Cam Newton's long-term future with the Carolina Panthers has been talked about in organizations around the league this week, with the former Most Valuable Player put on injured reserve. However, sources said Newton's ability to land another lucrative contract extension with new owner David Tepper was in question long before that.
Tepper, who purchased the team for roughly $2.3 billion in May of 2018, told associates at the time of the transaction that he was unsure about whether Newton would prove to merit another top-of-market contract and was interested to see how the quarterback would fare. He had some reservations about the prospect of a new deal even then, sources said, and considered that position to be under review as he evaluated the entire organization and decided where to begin making changes.
Tepper's initial efforts focused on the business side of the franchise, but 2020 was always going to be an imperative offseason for the owner, with Newton and coach Ron Rivera both going into the final years of their existing contracts, which were negotiated prior to the sale of the team.
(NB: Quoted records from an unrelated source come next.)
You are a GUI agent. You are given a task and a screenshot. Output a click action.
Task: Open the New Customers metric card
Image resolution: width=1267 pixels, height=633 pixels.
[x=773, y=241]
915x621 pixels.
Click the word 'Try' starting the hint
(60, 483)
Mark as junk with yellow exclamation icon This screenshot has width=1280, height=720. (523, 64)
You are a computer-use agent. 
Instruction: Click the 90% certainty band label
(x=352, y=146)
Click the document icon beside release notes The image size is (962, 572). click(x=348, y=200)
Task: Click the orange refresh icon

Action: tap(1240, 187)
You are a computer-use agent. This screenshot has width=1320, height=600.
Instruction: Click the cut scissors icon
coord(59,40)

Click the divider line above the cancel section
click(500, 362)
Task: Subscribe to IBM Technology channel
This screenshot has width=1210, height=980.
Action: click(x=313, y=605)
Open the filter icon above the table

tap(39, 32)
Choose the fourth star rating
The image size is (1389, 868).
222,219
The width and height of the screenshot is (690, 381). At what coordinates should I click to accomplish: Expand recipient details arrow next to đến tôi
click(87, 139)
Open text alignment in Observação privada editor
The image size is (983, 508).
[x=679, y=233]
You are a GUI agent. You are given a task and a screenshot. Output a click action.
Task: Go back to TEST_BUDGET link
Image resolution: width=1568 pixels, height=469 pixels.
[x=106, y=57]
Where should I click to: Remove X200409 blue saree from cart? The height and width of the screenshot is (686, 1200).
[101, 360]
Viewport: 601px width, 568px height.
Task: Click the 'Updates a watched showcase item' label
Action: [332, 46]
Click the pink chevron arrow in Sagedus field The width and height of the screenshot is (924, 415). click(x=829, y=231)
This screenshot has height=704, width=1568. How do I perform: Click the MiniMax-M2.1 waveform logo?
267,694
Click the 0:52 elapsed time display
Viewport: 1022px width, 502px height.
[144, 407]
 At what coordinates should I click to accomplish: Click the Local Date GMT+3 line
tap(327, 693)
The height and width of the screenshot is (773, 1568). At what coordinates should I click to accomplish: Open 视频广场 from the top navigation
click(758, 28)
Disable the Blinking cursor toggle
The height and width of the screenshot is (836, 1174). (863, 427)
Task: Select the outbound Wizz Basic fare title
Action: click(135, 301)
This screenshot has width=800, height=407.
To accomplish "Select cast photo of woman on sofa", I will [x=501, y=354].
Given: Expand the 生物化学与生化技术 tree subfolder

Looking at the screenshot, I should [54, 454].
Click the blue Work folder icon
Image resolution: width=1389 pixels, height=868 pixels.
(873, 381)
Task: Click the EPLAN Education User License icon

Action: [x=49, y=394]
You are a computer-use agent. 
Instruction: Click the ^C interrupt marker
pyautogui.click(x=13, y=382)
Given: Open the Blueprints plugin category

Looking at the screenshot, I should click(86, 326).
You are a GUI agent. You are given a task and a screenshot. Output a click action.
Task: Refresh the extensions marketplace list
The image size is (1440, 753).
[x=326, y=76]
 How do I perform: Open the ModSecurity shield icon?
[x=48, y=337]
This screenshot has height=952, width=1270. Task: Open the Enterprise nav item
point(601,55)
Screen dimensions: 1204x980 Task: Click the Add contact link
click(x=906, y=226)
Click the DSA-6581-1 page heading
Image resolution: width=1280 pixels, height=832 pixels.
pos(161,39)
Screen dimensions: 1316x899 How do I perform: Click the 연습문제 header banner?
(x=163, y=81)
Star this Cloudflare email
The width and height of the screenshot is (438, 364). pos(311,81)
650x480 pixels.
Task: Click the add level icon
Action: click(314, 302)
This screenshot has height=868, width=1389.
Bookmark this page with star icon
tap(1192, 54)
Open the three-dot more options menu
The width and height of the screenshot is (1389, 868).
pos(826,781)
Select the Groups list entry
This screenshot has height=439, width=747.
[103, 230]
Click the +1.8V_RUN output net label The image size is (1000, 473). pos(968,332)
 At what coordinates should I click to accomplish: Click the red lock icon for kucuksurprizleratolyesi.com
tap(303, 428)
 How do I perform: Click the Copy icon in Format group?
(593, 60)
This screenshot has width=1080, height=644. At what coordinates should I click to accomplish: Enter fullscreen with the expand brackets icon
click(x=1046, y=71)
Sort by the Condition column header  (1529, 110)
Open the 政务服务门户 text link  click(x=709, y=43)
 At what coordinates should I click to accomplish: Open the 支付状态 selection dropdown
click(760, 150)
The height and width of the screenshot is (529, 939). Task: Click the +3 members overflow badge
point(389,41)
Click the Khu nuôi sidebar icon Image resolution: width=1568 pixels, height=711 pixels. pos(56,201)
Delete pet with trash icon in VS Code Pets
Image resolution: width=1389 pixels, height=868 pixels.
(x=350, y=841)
Newton has been healthy for roughly half a season since Tepper purchased the franchise, with a significant shoulder injury limiting him in the second half of 2018, and him playing just two games this season -- both while hurt -- due to a foot sprain that has now ended his season.
Newton, 30, shined in offensive coordinator Norv Turner's system for the first two months of the 2018 season, but at this point there is no set date as to when he will recover from his foot injury, and he has lost his last eight starts with the team dating back to last November.
Youngster Kyle Allen has led the team well in Newton's absence. Allen is an exclusive rights free agent in 2020, who can be retained for just $585,000, while several executives I spoke to believe Newton's $19 million salary for 2020 would be easy to trade -- barring serious lingering health issues -- and would fetch several high picks in return. One general manager suggested Alex Smith's trade from the 49ers to the Chiefs as potentially comparable (Kansas City parted with two second-round picks), while others suggested Newton would command at least a first-round pick.
Regardless, there will be a trade market for Newton if the Panthers opt to go that route. Tepper has brought a heavy emphasis on analytics and data-driven decision-making to the organization; it's worth noting that many in that community espouse the deep benefits of building a team around a quarterback on an entry-level contract. Tepper, a long-time minority owner of the Pittsburgh Steelers, will invariably put more of his imprint in the football operations department at some point, and moving forward with a lame-duck quarterback and head coach may not be tenable.
The quarterback market is expected to be robust in 2020, with supply exceeding demand. Potential free-agent quarterbacks include Philip Rivers, who played at North Carolina State, Jameis Winston, Marcus Mariota, Eli Manning, Joe Flacco and Tom Brady, while veteran Andy Dalton will seek and most certainly be granted a trade from the Bengals.